Dizem as estatísticas que a maior parte das mulheres divorciadas não voltam a casar ou a ter um novo companheiro. Pelo contrário, os homens rapidamente voltam a constituir família. A razão está em quem fica com a guarda dos filhos e menor disponibilidade para encetar uma nova relação. Eu fui apanhada pelas estatísticas mas nunca se sabe...

15.1.08

Onde tudo é dado

http://dado.tricla.com tudo mesmo, de camas a livros a roupas.

11.1.08

O Plano Nacional para a Inclusão 2006/2008, um daqueles planos apresentados com pompa e circunstância, petit-fours e pastas de documentos, entre senhores de fato e gravata e senhoras de saia-casaco e cabelos penteados, apresentava a seguinte proposta:
  • Reforçar a protecção às famílias monoparentais, abrangendo 200 000 titulares do abono de família a partir de 2007.

Queria isto dizer que as famílias monoparentais iam receber mais abono, sendo um dos grupos sociais que tem vindo a aumentar o risco de pobreza. Aguardemos então serenamente que os abonos de família para as famílias mono-parentais sejam aumentados e com retroactivos, porque o ano acabou e nada se passou.

Cá em casa, continuamos no 3º escalão (25 euros), mesmo com mais um elemento no agregado familiar. Como não é da família, não conta. Também não temos direito ao SASE da escola, pela mesma razão. Somando os rendimentos do ano todo, não temos direito a nada. Como só trabalhei um ano de seguida por conta de outrém, recebo o subsídio social de desemprego (397 euros). Também não conta para nada porque tive o azar de ganhar mais de 13 mil euros durante o ano, um bocadinho menos do que o presidente da Galp num mês.

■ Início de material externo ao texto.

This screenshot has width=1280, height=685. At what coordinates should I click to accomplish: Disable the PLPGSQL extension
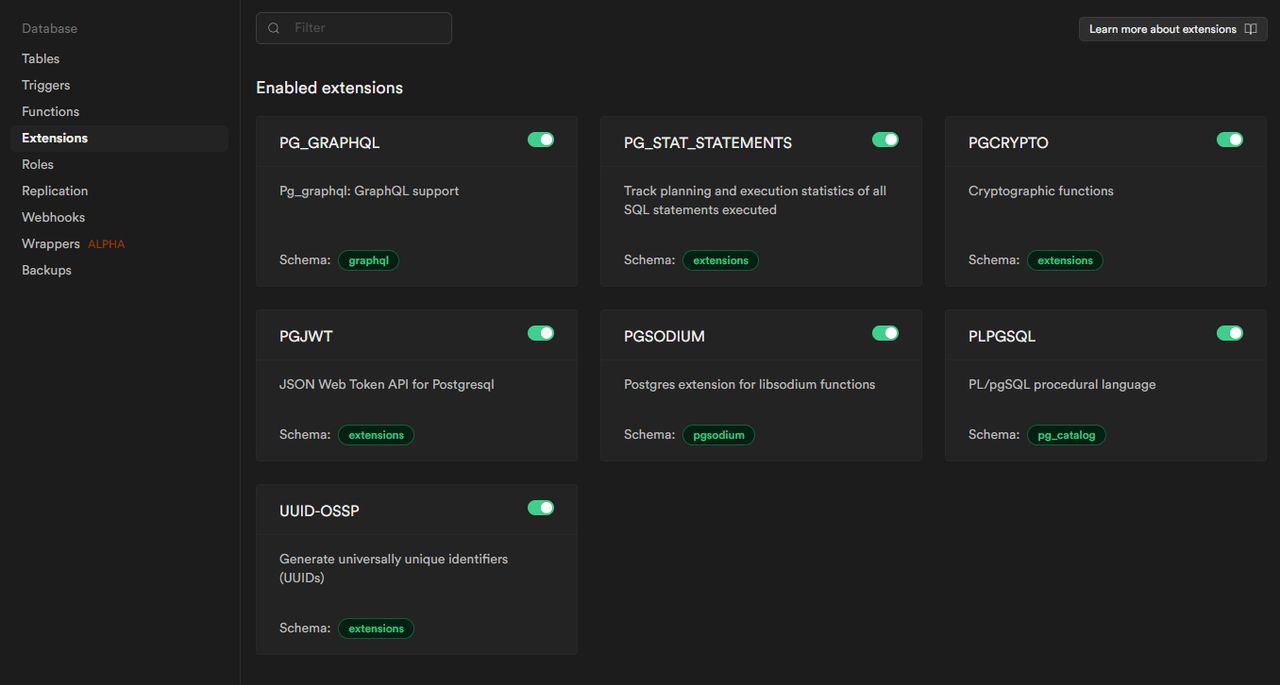1230,333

Enquanto isso, as miúdas têm excelentes notas, eu tive 16 no primeiro exame de mestrado, pago a casa nem sei bem como, espero que o advogado do sindicato trate do dinheiro que não me pagaram na escola e do contrato ilegal, comemos o que há, contamos os trocos e pronto!

7.1.08

Tapetes

Desde que vivo nesta casa cheia de traseiras de prédios e quintais, tenho vindo a observar a vizinhança e os seus hábitos. Há muitas pessoas a viver sós, principalmente mulheres de idade avançada. Mesmo aqui atrás, numa mansarda, há uma velhota que todos os santos dias cumpre o mesmo ritual: estender os tapetes. Muito tapete tem aquela mulher num espaço tão exíguo. Pequenos, médios e passadeiras, merecem a mesma atenção. Umas vezes, pendura-os no muro da varanda; outras sacode-os e ficam ao sol no telhado; outras ainda vão parar ao estendal e balançam ao vento durante toda a manhã. Depois, cuidadosamente, recolhe-os e regressam a casa. Esta é uma bela metáfora para ilustrar o isolamento. Se nos tiram um tapete, o melhor é arranjar mais e tratar muito bem deles.